Verkeer - Verblijfsgebied

De bestemming 'Verkeer - Verblijfsgebied' heeft betrekking op de beoogde parkeerplaatsen ten behoeve van de beoogde ontwikkeling. Dit gebied heeft geen doorgaande verkeersfunctie en is daarom aangemerkt als een verblijfsgebied. Wegen, straten, voet- en fietspaden, water en watergangen en parkeervoorzieningen zijn op basis van deze bestemming toegestaan.

Deze bestemming biedt ruimte om overige bouwwerken (zoals lichtmasten, verkeerslichten, straatmeubilair, etc) te realiseren tot een maximale hoogte van 10 meter.

5.4 Algemene regels

Naast de enkelbestemmingen Verkeer - Verblijfsgebied en Wonen - Appartementen bevat het plan en aantal algemene regels over begrippen, de wijze van meten, anti-dubbeltelregel, algemene bouwgebruiksregels, algemene gebruiksregels, overige regels en overgangsrecht. Deze min of meer standaardregels in bestemmingsplannen worden hier verder niet toegelicht.

Hoofdstuk 6 Uitvoerbaarheid

6.1 Maatschappelijke uitvoerbaarheid

Op grond van artikel 3.1.1. Bro wordt er ten aanzien van het voorontwerp bestemmingsplan wettelijk overleg gepleegd. Voor het wettelijk overleg is er van gemeentezijde een standaard lijst opgesteld met partners/instanties die uitgenodigd worden een reactie te geven. De resultaten van dit vooroverleg zijn verwerkt in de Reactienota welke als bijlage is bijgevoegd bij onderhavig bestemmingsplan.

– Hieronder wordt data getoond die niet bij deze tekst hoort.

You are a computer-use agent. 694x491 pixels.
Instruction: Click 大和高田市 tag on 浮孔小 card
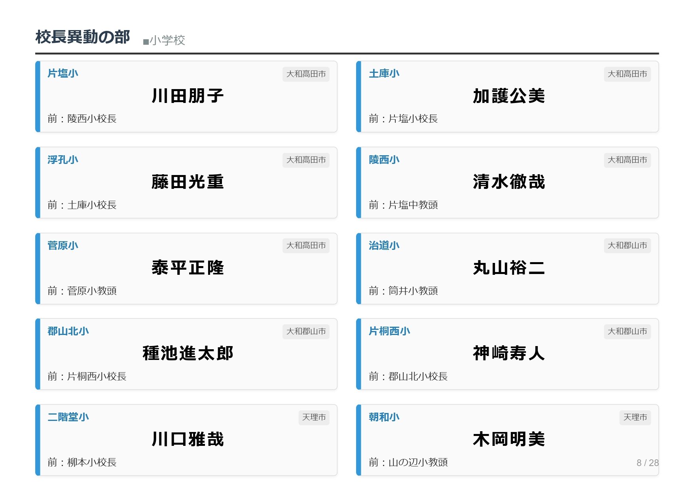[306, 160]
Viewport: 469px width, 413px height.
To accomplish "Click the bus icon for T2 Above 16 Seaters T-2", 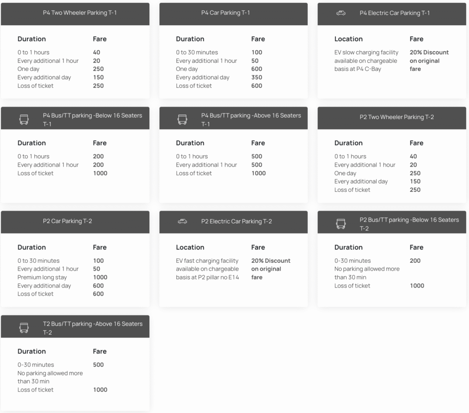I will pos(24,328).
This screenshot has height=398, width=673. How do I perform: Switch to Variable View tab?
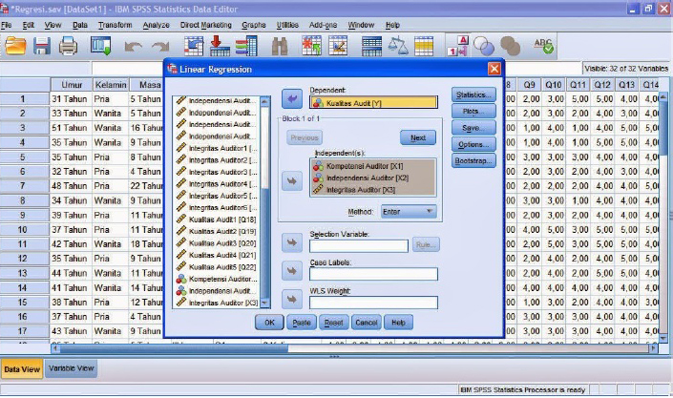click(71, 367)
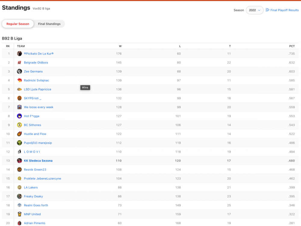Viewport: 301px width, 226px height.
Task: Click the Picikato De La Kur team logo
Action: point(19,53)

De reacties hebben geen aanleiding gegeven tot een aanpassing en het plan is dan ook ongewijzigd als ontwerp ter inzage gelegd.

6.2 Zienswijzen

Het bestemmingsplan volgt de uniforme openbare voorbereidingsprocedure die is geschreven in afdeling 3.4 van de Algemene wet bestuursrecht (Awb). Het ontwerpplan heeft vanaf 15 januari 2015 gedurende een periode van 6 weken ter inzage gelegen om een ieder de gelegenheid te bieden schriftelijk en/of mondeling zienswijzen op het plan naar voren te brengen. Van deze mogelijkheid is geen gebruik gemaakt. Het plan is dan ook ongewijzigd vastgesteld.

6.3 Economische uitvoerbaarheid

Het betreft hier een particulier initiatief waarvan de kosten door de initiatiefnemer worden gedragen. Voor de andere kosten, zoals het inrichten van de openbare ruimte, moet ingevolge artikel 6.12 Wro een exploitatieplan worden opgesteld, tenzij het verhaal van deze kosten anderszins is verzekerd. In dit geval is tussen de gemeente en de initiatiefnemer een anterieure overeenkomst afgesloten waarin het kostenverhaal is geregeld. Hierdoor is het opstellen van een exploitatieplan voor dit bestemmingsplan niet nodig.

De enige kosten die verder uit dit plan kunnen voortvloeien, zijn planschadekosten. Deze zijn op voorhand niet uit te sluiten. Om te voorkomen dat de gemeenschap de planschadekosten moet betalen die worden gemaakt in het belang van de initiatiefnemer, zal een overeenkomst worden afgesloten, zoals bedoeld in artikel 6.4a van de Wro.